中秋の名月、というと、旧暦の8月15日の夜の月のことで、現代の太陽暦に直すと2017年は10月4日ですが、満月ではありません。満月は10月6日です。これは、月が地球を回る公転軌道が完全な円ではなく、少し楕円であるからで、新月を月始めとする旧暦で数えた14日目の満月と、新月から満月になるには13.9日から15.6日まで幅がある実際の天文学的数字のずれが起こるからです。
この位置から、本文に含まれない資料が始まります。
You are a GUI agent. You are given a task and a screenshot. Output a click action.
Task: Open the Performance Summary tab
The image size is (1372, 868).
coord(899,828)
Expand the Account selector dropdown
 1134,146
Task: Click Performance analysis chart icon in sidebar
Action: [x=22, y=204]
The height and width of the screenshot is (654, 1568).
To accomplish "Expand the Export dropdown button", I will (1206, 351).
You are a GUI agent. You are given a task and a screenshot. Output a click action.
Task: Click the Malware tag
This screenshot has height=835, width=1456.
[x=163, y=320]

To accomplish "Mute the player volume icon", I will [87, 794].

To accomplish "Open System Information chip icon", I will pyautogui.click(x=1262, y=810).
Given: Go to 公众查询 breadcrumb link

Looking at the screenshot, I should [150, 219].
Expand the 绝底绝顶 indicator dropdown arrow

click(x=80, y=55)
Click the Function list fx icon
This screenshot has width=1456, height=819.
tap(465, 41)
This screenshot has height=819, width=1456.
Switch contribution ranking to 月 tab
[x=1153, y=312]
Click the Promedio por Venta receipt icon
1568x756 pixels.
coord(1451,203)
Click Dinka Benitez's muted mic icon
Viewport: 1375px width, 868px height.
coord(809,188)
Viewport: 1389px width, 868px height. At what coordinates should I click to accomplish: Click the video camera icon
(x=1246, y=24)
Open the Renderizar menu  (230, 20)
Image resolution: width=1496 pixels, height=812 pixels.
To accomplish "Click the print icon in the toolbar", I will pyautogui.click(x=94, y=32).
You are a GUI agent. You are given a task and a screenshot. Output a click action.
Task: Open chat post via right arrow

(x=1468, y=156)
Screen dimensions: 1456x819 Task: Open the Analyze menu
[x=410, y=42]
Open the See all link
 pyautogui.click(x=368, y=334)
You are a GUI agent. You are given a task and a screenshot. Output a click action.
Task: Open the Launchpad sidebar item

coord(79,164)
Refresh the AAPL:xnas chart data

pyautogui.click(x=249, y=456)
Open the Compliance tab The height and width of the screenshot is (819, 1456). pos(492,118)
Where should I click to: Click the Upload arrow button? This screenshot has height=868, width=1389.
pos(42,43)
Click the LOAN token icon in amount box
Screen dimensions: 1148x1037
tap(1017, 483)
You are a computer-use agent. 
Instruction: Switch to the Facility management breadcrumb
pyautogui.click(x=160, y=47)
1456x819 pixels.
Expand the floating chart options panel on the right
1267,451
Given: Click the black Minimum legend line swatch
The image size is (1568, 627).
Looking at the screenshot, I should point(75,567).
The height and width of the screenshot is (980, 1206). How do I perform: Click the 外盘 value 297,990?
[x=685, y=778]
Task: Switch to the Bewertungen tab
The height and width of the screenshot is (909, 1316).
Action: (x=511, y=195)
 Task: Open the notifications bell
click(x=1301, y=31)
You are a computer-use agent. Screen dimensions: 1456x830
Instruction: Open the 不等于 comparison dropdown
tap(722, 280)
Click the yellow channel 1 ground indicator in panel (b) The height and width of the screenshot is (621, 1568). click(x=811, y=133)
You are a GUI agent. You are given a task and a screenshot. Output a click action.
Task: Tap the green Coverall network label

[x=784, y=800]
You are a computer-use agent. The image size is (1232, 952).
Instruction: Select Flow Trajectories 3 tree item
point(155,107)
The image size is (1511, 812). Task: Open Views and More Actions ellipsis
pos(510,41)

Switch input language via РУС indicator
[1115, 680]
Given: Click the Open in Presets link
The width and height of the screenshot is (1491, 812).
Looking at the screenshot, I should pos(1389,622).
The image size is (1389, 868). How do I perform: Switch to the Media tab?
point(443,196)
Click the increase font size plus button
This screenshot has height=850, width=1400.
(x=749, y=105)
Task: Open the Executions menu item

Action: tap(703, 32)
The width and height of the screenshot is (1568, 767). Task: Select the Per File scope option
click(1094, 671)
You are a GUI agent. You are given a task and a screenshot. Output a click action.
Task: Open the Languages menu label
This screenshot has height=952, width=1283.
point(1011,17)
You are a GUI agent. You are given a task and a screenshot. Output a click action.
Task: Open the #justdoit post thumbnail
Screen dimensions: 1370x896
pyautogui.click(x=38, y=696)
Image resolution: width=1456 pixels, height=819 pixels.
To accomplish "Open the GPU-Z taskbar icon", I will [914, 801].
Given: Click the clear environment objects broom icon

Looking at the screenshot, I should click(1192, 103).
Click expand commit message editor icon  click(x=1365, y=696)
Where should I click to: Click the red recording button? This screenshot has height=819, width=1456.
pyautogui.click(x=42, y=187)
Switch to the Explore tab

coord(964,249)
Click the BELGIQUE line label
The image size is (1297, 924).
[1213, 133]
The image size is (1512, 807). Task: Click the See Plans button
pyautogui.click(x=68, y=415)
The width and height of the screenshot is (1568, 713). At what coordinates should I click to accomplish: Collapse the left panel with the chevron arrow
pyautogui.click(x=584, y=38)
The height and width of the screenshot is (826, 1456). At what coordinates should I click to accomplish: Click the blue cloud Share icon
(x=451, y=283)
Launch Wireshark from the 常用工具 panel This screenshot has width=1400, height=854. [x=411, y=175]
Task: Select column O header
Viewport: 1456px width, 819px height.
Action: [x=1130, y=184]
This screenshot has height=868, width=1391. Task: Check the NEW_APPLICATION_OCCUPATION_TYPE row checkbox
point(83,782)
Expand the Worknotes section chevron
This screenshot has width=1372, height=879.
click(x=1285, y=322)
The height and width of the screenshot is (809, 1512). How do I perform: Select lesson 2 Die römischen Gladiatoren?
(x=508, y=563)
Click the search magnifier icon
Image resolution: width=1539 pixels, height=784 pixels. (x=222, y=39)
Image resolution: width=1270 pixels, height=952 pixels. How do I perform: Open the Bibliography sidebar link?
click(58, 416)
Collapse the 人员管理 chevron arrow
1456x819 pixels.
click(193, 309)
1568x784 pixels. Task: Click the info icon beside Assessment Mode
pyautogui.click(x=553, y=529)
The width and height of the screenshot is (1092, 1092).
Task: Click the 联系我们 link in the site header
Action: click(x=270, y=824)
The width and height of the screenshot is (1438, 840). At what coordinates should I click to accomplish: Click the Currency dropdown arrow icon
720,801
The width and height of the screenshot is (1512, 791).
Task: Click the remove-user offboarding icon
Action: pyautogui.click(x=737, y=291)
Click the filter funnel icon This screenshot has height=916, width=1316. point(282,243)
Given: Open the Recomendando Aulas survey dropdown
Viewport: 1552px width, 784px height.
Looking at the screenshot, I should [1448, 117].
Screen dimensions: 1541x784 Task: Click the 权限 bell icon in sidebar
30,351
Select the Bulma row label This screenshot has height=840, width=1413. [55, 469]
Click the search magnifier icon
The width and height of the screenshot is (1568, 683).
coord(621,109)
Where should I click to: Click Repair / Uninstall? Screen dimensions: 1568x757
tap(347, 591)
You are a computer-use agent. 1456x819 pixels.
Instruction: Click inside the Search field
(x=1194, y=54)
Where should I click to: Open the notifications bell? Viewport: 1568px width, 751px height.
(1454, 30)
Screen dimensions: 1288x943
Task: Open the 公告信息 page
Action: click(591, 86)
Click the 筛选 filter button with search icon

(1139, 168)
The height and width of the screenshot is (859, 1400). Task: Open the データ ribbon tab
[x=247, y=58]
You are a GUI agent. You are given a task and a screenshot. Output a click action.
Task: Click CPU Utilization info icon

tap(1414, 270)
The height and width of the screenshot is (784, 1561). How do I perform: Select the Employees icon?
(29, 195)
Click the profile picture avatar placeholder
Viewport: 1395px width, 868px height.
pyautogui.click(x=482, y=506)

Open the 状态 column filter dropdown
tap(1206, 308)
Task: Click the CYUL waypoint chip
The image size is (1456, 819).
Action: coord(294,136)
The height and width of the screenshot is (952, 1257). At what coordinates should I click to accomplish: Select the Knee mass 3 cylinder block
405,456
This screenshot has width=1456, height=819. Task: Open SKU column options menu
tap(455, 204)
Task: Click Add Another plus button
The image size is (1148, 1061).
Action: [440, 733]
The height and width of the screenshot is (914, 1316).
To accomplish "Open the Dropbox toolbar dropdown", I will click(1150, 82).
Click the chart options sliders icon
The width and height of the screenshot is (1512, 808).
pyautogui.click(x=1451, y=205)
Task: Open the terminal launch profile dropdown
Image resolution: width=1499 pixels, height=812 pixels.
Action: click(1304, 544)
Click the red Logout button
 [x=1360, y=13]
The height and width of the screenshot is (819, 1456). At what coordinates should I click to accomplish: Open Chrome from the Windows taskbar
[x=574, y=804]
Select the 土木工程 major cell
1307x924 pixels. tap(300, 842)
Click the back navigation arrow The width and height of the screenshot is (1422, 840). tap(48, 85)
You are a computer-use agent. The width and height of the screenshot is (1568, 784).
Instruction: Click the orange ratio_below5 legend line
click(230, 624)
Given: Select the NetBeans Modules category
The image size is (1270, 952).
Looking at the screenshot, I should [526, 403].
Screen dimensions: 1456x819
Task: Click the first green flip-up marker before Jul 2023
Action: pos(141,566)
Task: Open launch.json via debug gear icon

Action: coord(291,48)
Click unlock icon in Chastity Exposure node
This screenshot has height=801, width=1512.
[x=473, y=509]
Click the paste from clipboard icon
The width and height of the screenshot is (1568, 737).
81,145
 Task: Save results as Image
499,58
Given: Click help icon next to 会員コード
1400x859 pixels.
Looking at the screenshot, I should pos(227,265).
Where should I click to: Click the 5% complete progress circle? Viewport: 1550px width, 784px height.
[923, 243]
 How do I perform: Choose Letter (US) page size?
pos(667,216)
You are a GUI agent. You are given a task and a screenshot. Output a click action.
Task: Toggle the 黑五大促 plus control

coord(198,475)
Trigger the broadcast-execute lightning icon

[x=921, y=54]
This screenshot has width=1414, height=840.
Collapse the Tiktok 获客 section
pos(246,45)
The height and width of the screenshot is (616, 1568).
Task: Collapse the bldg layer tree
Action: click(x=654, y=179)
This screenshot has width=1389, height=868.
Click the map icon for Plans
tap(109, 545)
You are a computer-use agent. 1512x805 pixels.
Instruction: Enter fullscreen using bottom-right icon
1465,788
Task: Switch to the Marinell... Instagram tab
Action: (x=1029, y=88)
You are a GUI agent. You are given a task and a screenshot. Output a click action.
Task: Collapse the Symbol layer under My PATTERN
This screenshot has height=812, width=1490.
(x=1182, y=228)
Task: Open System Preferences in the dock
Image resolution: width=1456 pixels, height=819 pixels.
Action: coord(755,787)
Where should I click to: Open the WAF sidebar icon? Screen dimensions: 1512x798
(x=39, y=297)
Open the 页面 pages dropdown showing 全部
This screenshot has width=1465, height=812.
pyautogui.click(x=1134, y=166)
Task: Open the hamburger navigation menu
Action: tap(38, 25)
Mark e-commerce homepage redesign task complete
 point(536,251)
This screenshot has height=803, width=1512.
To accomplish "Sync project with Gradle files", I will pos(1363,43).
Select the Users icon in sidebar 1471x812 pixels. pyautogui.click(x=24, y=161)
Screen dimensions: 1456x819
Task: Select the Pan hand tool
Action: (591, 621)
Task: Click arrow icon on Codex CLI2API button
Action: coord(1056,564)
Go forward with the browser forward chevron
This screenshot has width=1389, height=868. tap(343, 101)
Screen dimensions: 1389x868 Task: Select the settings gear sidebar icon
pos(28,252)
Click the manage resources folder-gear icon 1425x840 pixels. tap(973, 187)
・・ややこしい話はさておき、秋になると、太陽の存在感が薄くなり、反対に月を愛でようとした先人たちの知恵に思いをはせつつ、今日は月が絡む名曲、ベートーヴェンの「ピアノソナタ第14番 作品27-2」を取り上げましょう。
なぜ単調な動きだけで書いたのか
表題をつけることを好まなかったベートーヴェン、音楽は音に語らせるべきで、言葉での先入観をなるべく持ってもらいたくない、と彼は考えていたので、「月光ソナタ」という通称は、彼の死後、詩人がこのソナタの第1楽章を評したコメントから、誰ともなくつけられてしまった名前で、本人は苦々しく思っているかもしれません。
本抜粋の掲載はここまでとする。